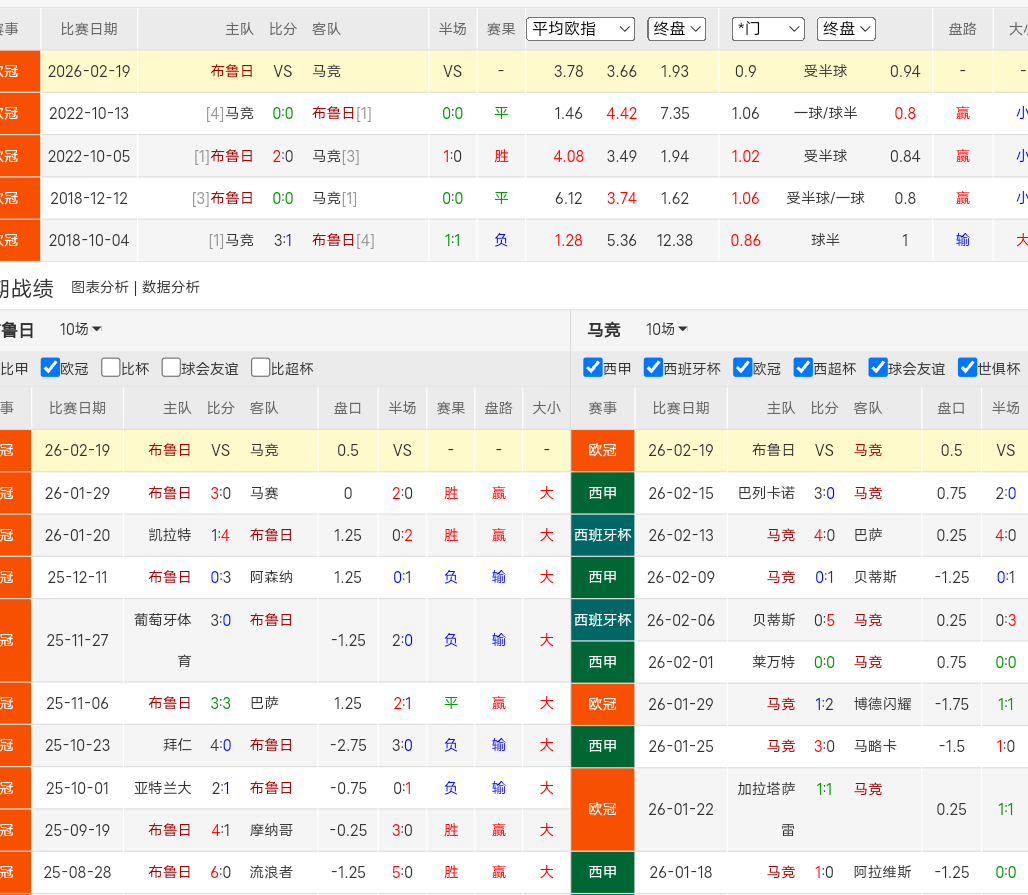Image resolution: width=1028 pixels, height=895 pixels.
Task: Check the 比杯 competition checkbox
Action: tap(111, 368)
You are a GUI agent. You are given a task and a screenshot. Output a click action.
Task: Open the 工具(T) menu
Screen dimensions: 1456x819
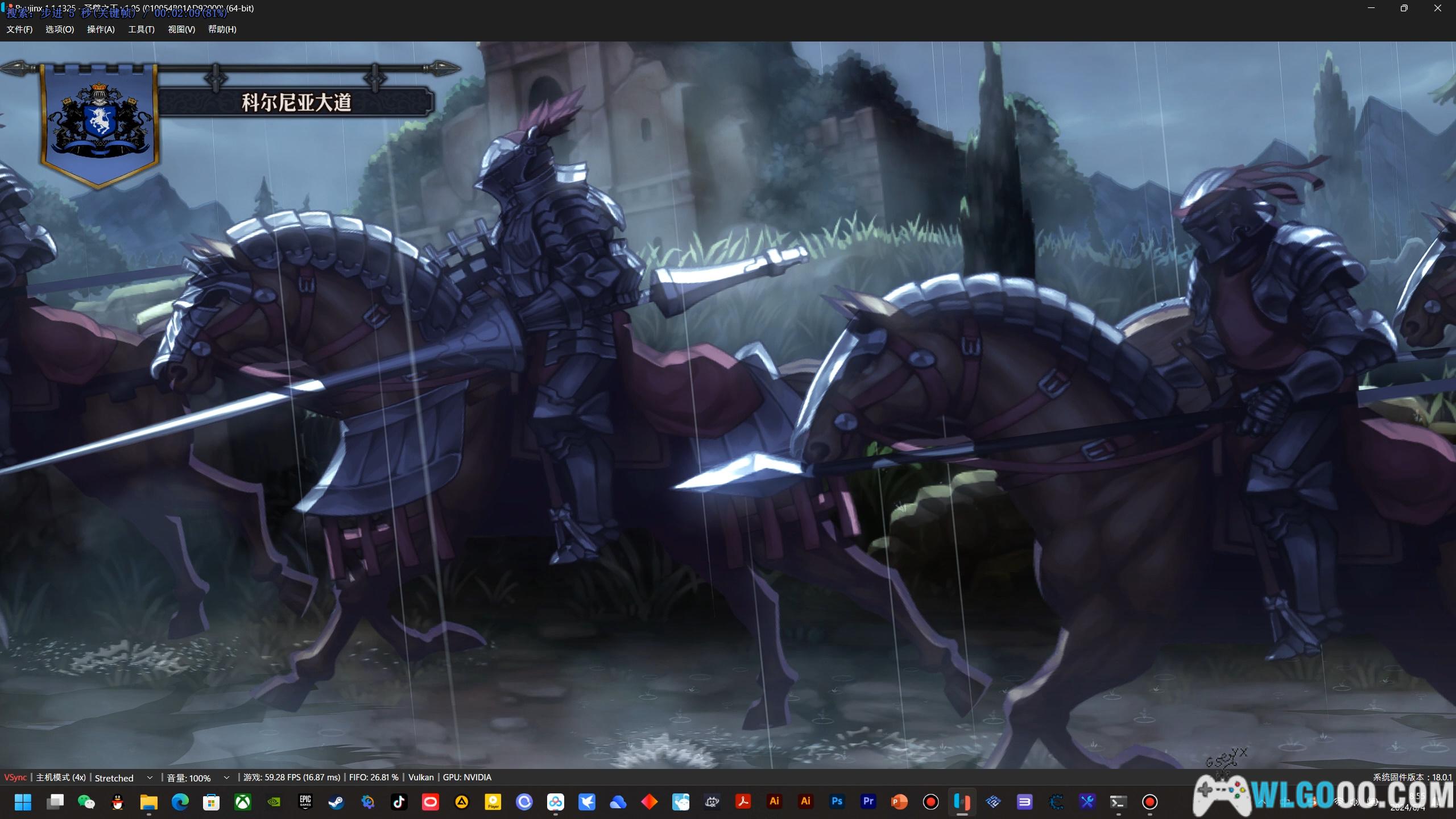[x=141, y=30]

-*-

Copy the rows above word for word, leaving out the pictures.

**Full response**
Image resolution: width=1028 pixels, height=895 pixels.
Task: Check the 比杯 competition checkbox
Action: tap(111, 368)
You are a GUI agent. You are given a task and a screenshot. Output a click action.
Task: Open the 工具(T) menu
Screen dimensions: 1456x819
[x=141, y=30]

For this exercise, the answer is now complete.